Не понимая, что делаю, дёрнул мертвеца за плечи, и тот вдруг закашлялся, повалился на пол, переворачивая стул и сметая со стола скатерть с тарелками, чашками, ложками. Сквозь нестерпимый звон бьющейся керамики и соприкасающегося металла я отчётливо различил его голос.
– Жура? – спрашивал недавний мертвец. – Ты?
Картинка сменилась, и вот я уже стоял на лестничной клетке. Рядом – Саныч. Стояли, курили. Вернее, курил Саныч.

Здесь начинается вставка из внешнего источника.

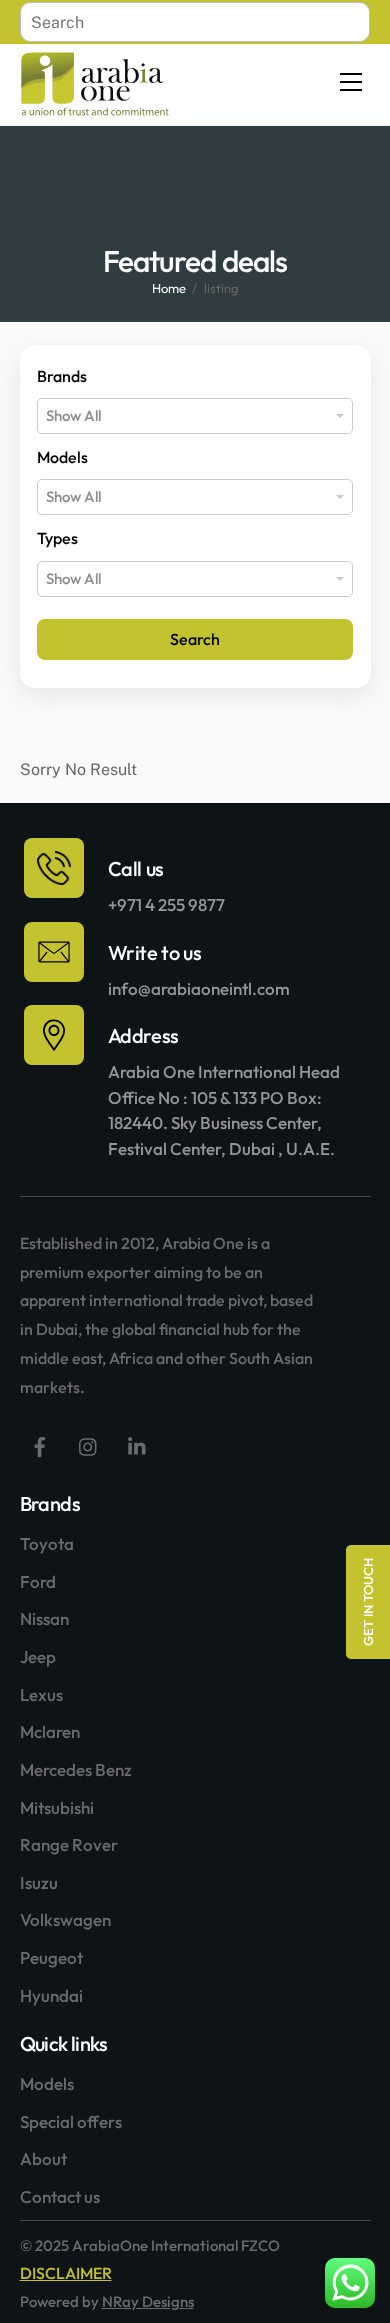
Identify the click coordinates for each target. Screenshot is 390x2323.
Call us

Дымил как паровоз. Одну за другой, с фильтром – свои и без фильтра – оставшиеся от отца. Я лишь вдыхал терпкий табачный дым и наблюдал, как нервно подрагивала рука с сигаретой, как рос на кончике тлеющей бумажно-табачной трубки столбик пепла. Рос-рос – и рассыпался, когда нервный тремор проходил по телу Саныча в очередной раз. Он перевёз отца в Надеждинск сразу, как только устроился на службу в Рубеж. Военному сталкеру по закону полагалось ведомственное жильё, страховка и много чего ещё. Его отцу, ветерану войны, – скромная пенсия и доживание последних лет в коммуналке на окраине Читы. С дядей Сашей, моим тёзкой и большим весельчаком, познакомились после того, как Саныча перевели в мой отряд. Подтянутый седовласый мужичок лет шестидесяти, как мне тогда показалось, принёс бутылку коньяка – поздравить сына с назначением. Выпили, разговорились. Оказалось, вовсе не шестьдесят дяде Саше, а без малого девяносто три.